METROPOLIS, IL (KFVS) - The Nuclear Regulatory Commission (NRC) says the Honeywell Metropolis Works plant needs upgrades before it can reopen.
The Metropolis plant takes milled uranium and converts it into uranium hexafluoride gas which is then enriched at other facilities in order to make fuel for commercial power reactors. At present, regulators fear the plant could not safely withstand an earthquake or tornado.
An NRC press release states that in an inspection that examined how the Metropolis facility would fare in a disaster, inspectors concluded that a credible seismic event could result in a higher risk to the public.
The NRC says the inspection raised concerns that Honeywell may have underestimated the amount of uranium hexafluoride that could be released into the environment should certain equipment be damaged by such an event.

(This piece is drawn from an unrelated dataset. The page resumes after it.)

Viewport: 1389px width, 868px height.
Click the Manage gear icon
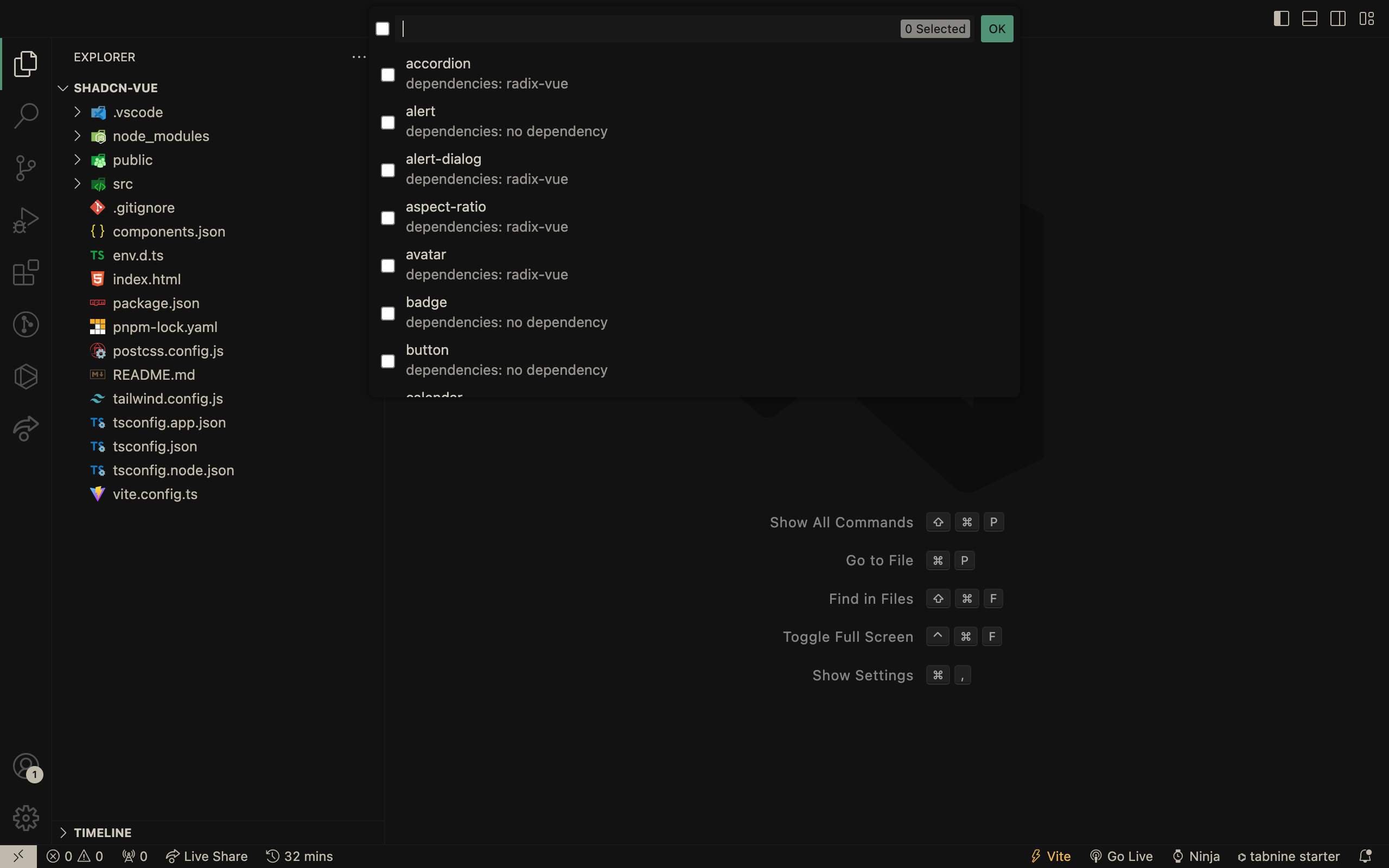(x=26, y=818)
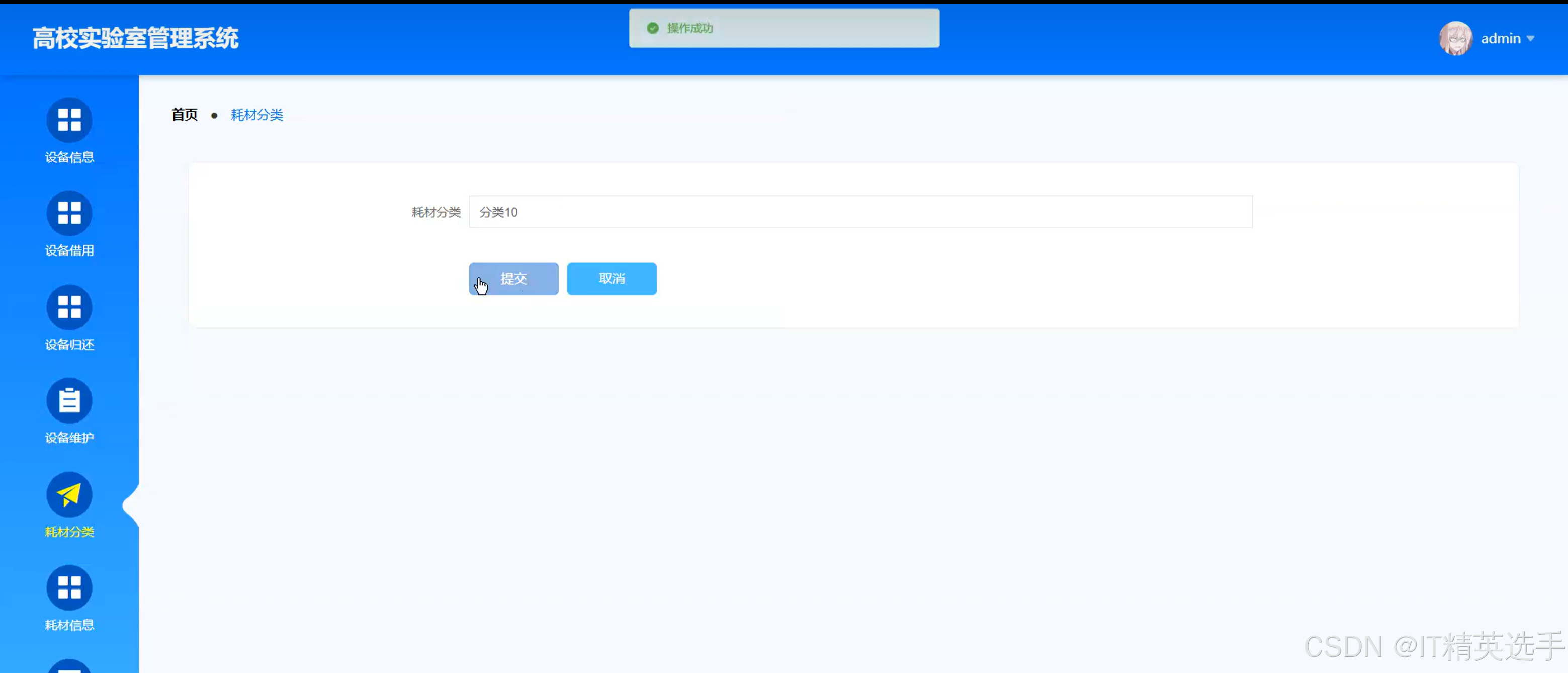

"Honeywell has committed to the NRC that it will not resume operations until these safety concerns have been resolved," said Victor McCree, the NRC's Region II Administrator. "Ensuring the safety of the people who live near the plant and the workers at the facility must be our primary objective."
Officials at Honeywell say structural upgrades will be made before operations can resume.
"Honeywell takes its commitment to safety seriously," said Larry Smith, plant manager for the Metropolis Works facility. "We are continuing to discuss the necessary plant upgrades with the NRC, and we hope to quickly establish a definitive timetable."
A statement from Honeywell says the required upgrades could take 12 to 15 months to complete. During that time the full-time workforce of 332 employees will be cut in half.
The Honeywell plant has been closed since may after inspectors found damaged equipment.